» Source data
┏━━
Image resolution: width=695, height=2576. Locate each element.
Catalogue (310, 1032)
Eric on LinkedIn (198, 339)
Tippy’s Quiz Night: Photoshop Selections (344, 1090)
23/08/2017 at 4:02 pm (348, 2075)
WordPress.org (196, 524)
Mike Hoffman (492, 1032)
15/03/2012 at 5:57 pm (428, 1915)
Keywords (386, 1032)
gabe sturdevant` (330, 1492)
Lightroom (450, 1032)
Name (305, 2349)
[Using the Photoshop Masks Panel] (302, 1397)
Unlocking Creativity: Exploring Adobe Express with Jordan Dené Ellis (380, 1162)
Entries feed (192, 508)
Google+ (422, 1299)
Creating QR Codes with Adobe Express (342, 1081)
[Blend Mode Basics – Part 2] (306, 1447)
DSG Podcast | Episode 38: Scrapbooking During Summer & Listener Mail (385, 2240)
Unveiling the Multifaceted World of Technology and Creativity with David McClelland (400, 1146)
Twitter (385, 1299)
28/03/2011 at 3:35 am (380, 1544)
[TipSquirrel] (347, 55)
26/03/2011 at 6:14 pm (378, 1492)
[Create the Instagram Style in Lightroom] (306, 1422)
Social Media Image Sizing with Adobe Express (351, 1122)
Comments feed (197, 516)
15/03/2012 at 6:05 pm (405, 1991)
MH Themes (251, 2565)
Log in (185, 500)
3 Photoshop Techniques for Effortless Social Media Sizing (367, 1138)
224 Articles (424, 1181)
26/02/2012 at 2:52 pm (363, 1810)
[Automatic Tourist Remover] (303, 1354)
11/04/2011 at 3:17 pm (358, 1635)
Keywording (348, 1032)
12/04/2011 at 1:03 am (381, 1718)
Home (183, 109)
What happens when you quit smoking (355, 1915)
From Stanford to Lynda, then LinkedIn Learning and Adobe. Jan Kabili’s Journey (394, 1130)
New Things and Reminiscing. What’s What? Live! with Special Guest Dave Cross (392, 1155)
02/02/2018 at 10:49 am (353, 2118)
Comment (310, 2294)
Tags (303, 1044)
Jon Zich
┗━━
» Exercise objective
Every single line of the data above must be set down again exactly.

» Answer to this problem
Image resolution: width=695, height=2576. Locate each element.
Catalogue (310, 1032)
Eric on LinkedIn (198, 339)
Tippy’s Quiz Night: Photoshop Selections (344, 1090)
23/08/2017 at 4:02 pm (348, 2075)
WordPress.org (196, 524)
Mike Hoffman (492, 1032)
15/03/2012 at 5:57 pm (428, 1915)
Keywords (386, 1032)
gabe sturdevant` (330, 1492)
Lightroom (450, 1032)
Name (305, 2349)
[Using the Photoshop Masks Panel] (302, 1397)
Unlocking Creativity: Exploring Adobe Express with Jordan Dené Ellis (380, 1162)
Entries feed (192, 508)
Google+ (422, 1299)
Creating QR Codes with Adobe Express (342, 1081)
[Blend Mode Basics – Part 2] (306, 1447)
DSG Podcast | Episode 38: Scrapbooking During Summer & Listener Mail (385, 2240)
Unveiling the Multifaceted World of Technology and Creativity with David McClelland (400, 1146)
Twitter (385, 1299)
28/03/2011 at 3:35 am (380, 1544)
[TipSquirrel] (347, 55)
26/03/2011 at 6:14 pm (378, 1492)
[Create the Instagram Style in Lightroom] (306, 1422)
Social Media Image Sizing with Adobe Express (351, 1122)
Comments feed (197, 516)
15/03/2012 at 6:05 pm (405, 1991)
MH Themes (251, 2565)
Log in (185, 500)
3 Photoshop Techniques for Effortless Social Media Sizing (367, 1138)
224 Articles (424, 1181)
26/02/2012 at 2:52 pm (363, 1810)
[Automatic Tourist Remover] (303, 1354)
11/04/2011 at 3:17 pm (358, 1635)
Keywording (348, 1032)
12/04/2011 at 1:03 am (381, 1718)
Home (183, 109)
What happens when you quit smoking (355, 1915)
From Stanford to Lynda, then LinkedIn Learning and Adobe. Jan Kabili’s Journey (394, 1130)
New Things and Reminiscing. What’s What? Live! with Special Guest Dave Cross (392, 1155)
02/02/2018 at 10:49 am (353, 2118)
Comment (310, 2294)
Tags (303, 1044)
Jon Zich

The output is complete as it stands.